Trágicos destinos

Miniaturas
Por: Rubén Pérez Anguiano*

Los protagonistas de El Irlandés (The Irishman, 2019) de Martín Scorsese, parecen atados a un destino trágico: el líder mafioso, Russel Bufalino, muere en prisión con la mitad del cuerpo paralizado y estrujado por el frío; el sicario Frank Sheeran llega milagrosamente a la vejez, pero en soledad y repudiado por sus propias hijas; de Jimmy Hoffa no hay mucho más por decir.

Por la película desfilan decenas de mafiosos que, según se nos indica, murieron de forma violenta en la puerta de sus hogares o en un callejón oscuro. Para estos personajes resulta todo un desafío morir con tranquilidad en la propia cama o vivir lo suficiente para llevar a pasear a los nietos. A final de cuentas, la sentencia bíblica sigue vigente: los que a hierro matan a hierro mueren.

Una triste escena entre Bufalino y Sheeran (Joe Pesci y Robert de Niro) lo dice todo: en el sombrío comedor de la prisión comen un poco de pan remojado en jugo de uva (a falta de vino) y Bufalino tiene que chuparlo porque no tiene dientes. Parece increíble que así terminen los días de uno de los jefes mafiosos más poderosos de Estados Unidos.

En otra película de Scorsese (Casino, 1995, basada en el excelente libro de Nicholas Pileggi), se muestra a un grupo de ancianos mal vestidos que controlan parte de los intereses de Las Vegas. Los mafiosos americanos, al estar sujetos a una vigilancia continua por el FBI, deben cubrirse con ropajes de reserva, incluso de pobreza.

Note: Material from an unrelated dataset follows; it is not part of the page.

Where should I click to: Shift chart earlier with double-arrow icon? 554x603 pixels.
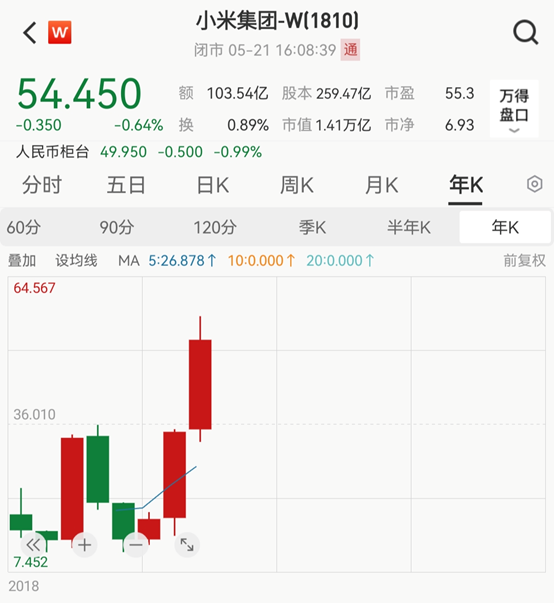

Aquí surge la pregunta: ¿Para qué tanta riqueza si no se puede gozar en ella en la vida cotidiana? Eso es parte de la tragedia. La otra es la imposibilidad de vivir una vida plena, sabiendo que detrás de cada oportunidad aguarda una muerte a traición.

Si se revisan otras historias el escenario se repite. Salvatore Riina, el líder del clan de los corleoneses, vivió los mejores años de su vida escondido en modestos departamentos de Palermo. Cuando fue arrestado vestía un traje gastado y sucio. Decía ser un modesto contador. Era su disfraz para pasar inadvertido. Tenía años sin pararse por alguna de sus mansiones. Se lo decomisaron 125 millones de dólares que nunca pudo gozar. Moriría 20 años después sin salir de prisión.

Pablo Escobar Gaviria, el mítico bandido colombiano, vivió los últimos años de su vida en la clandestinidad, circulando por modestas casas y departamentos, escapando de la muerte que cerraba cercos a su alrededor. Lo mataron mientras corría descalzo por un techo y frente a su cadáver caliente los militares gritaron “¡Viva Colombia!”.

Los mafiosos mexicanos no cantan mal las rancheras. Miguel Ángel Félix Gallardo quiere salir de prisión lo que pueda quedarle de vida y al final ser enterrado bajo un árbol. El Chapo vive en una pequeña habitación enrejada con un retrete en la esquina. Ni al baño puede ir sin estar bajo la mirada de las cámaras de seguridad.

Los reyes del narcotráfico que deambulan en libertad están escondidos en sus ranchos o viviendo a salto de mata, durmiendo en casas de seguridad llenas de un lujo polvoso y sin poder disfrutar de las riquezas acumuladas.

Saben que el desenlace inevitable será la muerte violenta o la prisión por décadas.

¿Por qué elegir esa vida, entonces?

Quizás porque no queda de otra. A final de cuentas “cada hombre tiene su destino”, como solía decir don Vito Corleone.

 

*Rubén Pérez Anguiano, colimense de 55 años, fue secretario de Cultura, Desarrollo Social y General de Gobierno en cuatro administraciones estatales. Ganó certámenes nacionales de oratoria, artículo de fondo, ensayo y fue Mención Honorífica del Premio Nacional de la Juventud en 1987. Tiene publicaciones antológicas de literatura policiaca, letras colimenses y un libro de aforismos.